2 Why you need to drink
Your body cannot manufacture enough of its own fluid. On average, your body loses 2.5 litres of water daily, but this can vary according to the environment and physical activity levels. On average, water is lost in sweat (0.45 litres), breathing (0.35 litres), faeces (0.2 litres) and urine (1.5 litres), so, you can see that most fluid is lost in urine. The kidneys are involved in maintaining body fluid homeostasis and the balance of electrolytes (sodium, bicarbonate, potassium and chloride).
This fluid needs to be replaced by drinking and what is available in the food you eat. The latter accounts for about 20–30% depending on how ‘sloppy’ your food is! Soups, fruit and vegetables can be more than 80% fluid; 40–70% in hot meals. It is said that eating food stimulates drinking and studies have shown that 75% of fluid intake is while eating, which also facilitates chewing and swallowing.
Your body controls its water volume tightly and under normal circumstances, it fluctuates less than1% daily. The brain detects changes in the concentration of electrolytes in the blood, and releases hormones to either conserve or excrete water.
- How much would this be for you?
- What is your weight and what is 1% of that weight?
These subtle changes allow the body to maintain homeostasis.
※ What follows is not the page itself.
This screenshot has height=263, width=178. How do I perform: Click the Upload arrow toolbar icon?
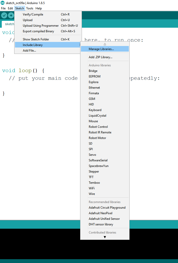[11, 16]
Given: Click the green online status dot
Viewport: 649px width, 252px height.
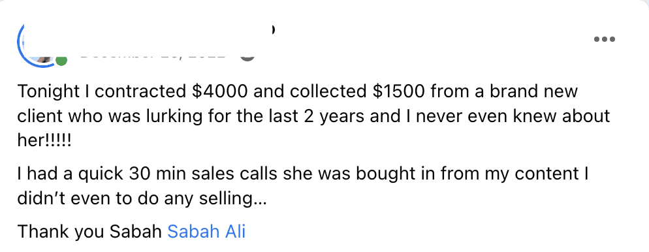Looking at the screenshot, I should coord(61,61).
Hormones are used to either excrete more urine or concentrate urine when more fluid is needed in the body. The level of hydration changes throughout the day, but the body can regulate itself over a 24-hour period. This is why your urine can be different colours during the day. Don’t flush before you have had a peek to see what colour yours is.
A urine colour chart can be useful (Figure 2). Dr Lawrence Armstrong published the first validated urine colour chart in 1994. There are eight colour scales, 1–3 being normal. The darker the urine, the more concentrated it is. A pale straw colour is what you would expect for normal hydration.
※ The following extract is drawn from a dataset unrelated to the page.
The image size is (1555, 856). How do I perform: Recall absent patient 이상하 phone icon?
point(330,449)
Activity 2 Check your hydration status
To check your hydration status, you could collect your urine in a clear cup and compare it against the urine colour chart. Have a look at different times of the day: for example, first thing, during the day and last thing at night.
Please note: certain foods you eat may colour your urine (for example, beetroot or asparagus). You may also find this happens with certain medications. Always check the medicine leaflet, so you are not alarmed when you check your urine.